Check out our latest analysis for Y.S.P. Southeast Asia Holding Berhad
While markets are a powerful pricing mechanism, share prices reflect investor sentiment, not just underlying business performance. By comparing earnings per share (EPS) and share price changes over time, we can get a feel for how investor attitudes to a company have morphed over time.
During the last year Y.S.P. Southeast Asia Holding Berhad grew its earnings per share (EPS) by 127%. This EPS growth is significantly higher than the 25% increase in the share price. Therefore, it seems the market isn't as excited about Y.S.P. Southeast Asia Holding Berhad as it was before. This could be an opportunity. The caution is also evident in the lowish P/E ratio of 10.00.
You can see below how EPS has changed over time (discover the exact values by clicking on the image).

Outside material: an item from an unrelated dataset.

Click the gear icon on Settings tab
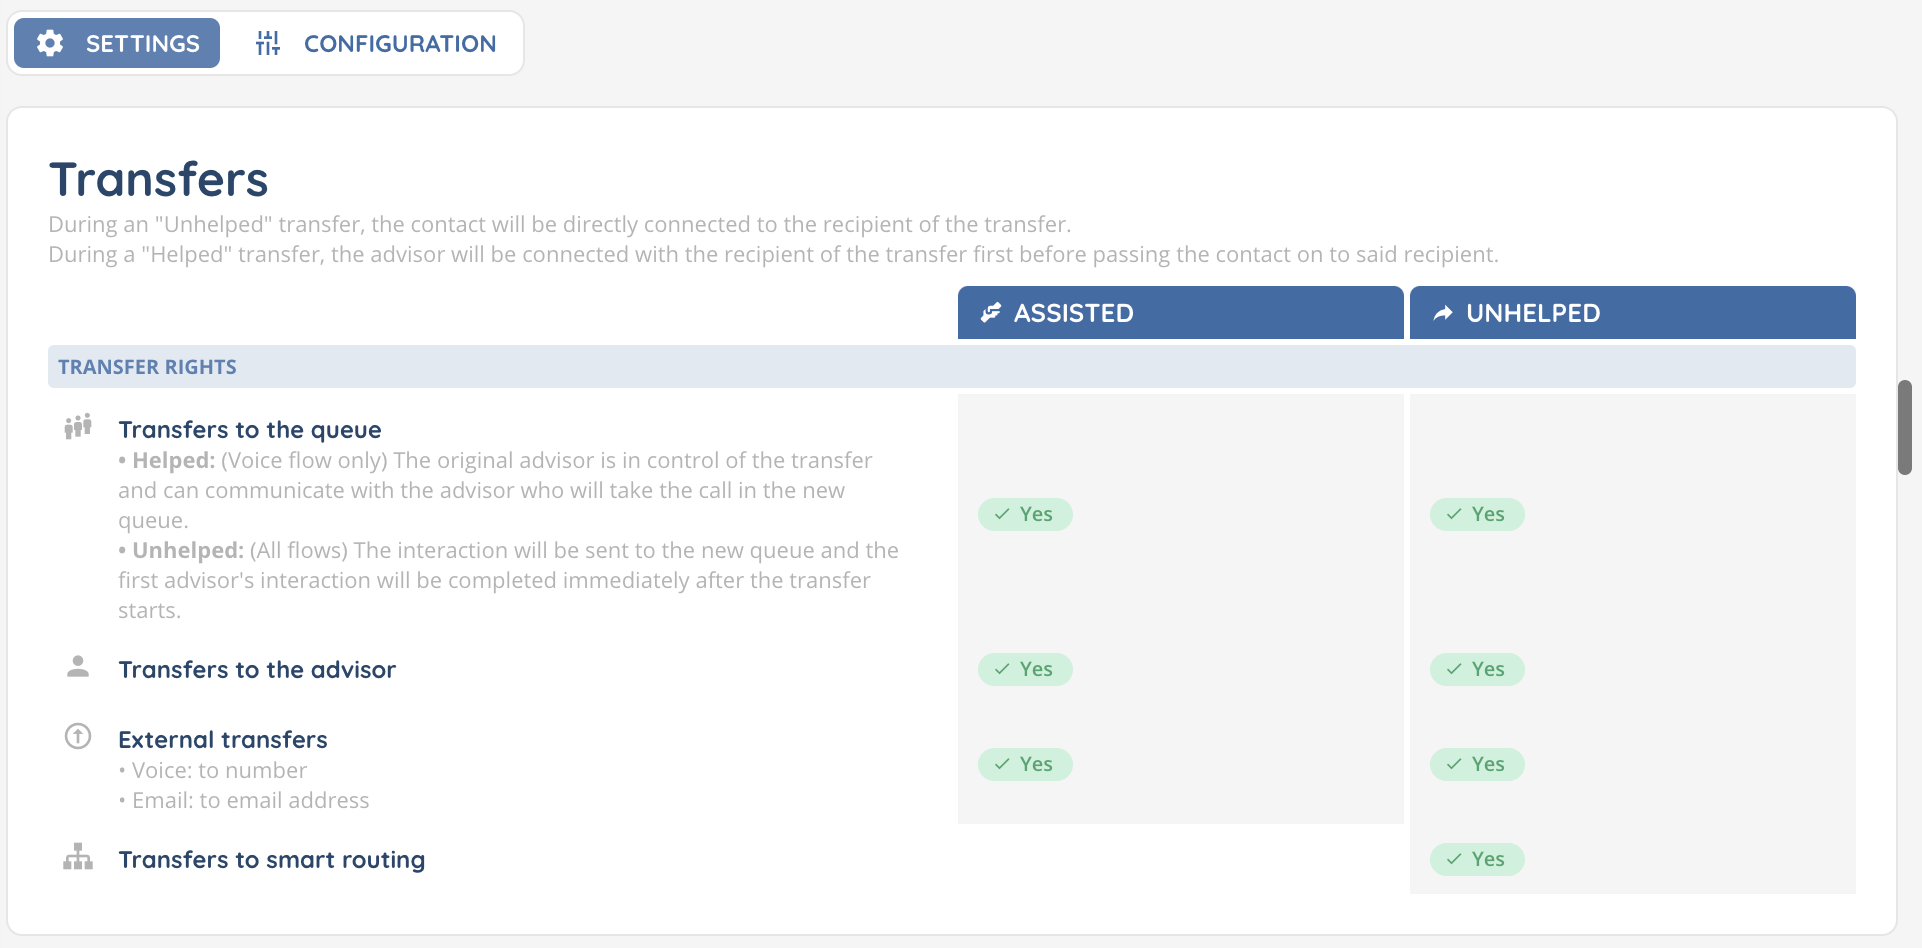50,43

It's probably worth noting that the CEO is paid less than the median at similar sized companies. It's always worth keeping an eye on CEO pay, but a more important question is whether the company will grow earnings throughout the years. This free interactive report on Y.S.P. Southeast Asia Holding Berhad's earnings, revenue and cash flow is a great place to start, if you want to investigate the stock further.
What About Dividends?
As well as measuring the share price return, investors should also consider the total shareholder return (TSR). The TSR incorporates the value of any spin-offs or discounted capital raisings, along with any dividends, based on the assumption that the dividends are reinvested. Arguably, the TSR gives a more comprehensive picture of the return generated by a stock. We note that for Y.S.P. Southeast Asia Holding Berhad the TSR over the last 1 year was 30%, which is better than the share price return mentioned above. And there's no prize for guessing that the dividend payments largely explain the divergence!
A Different Perspective
We're pleased to report that Y.S.P. Southeast Asia Holding Berhad shareholders have received a total shareholder return of 30% over one year. And that does include the dividend. That gain is better than the annual TSR over five years, which is 2%. Therefore it seems like sentiment around the company has been positive lately. Someone with an optimistic perspective could view the recent improvement in TSR as indicating that the business itself is getting better with time. While it is well worth considering the different impacts that market conditions can have on the share price, there are other factors that are even more important. Consider for instance, the ever-present spectre of investment risk. We've identified 2 warning signs with Y.S.P. Southeast Asia Holding Berhad (at least 1 which doesn't sit too well with us) , and understanding them should be part of your investment process.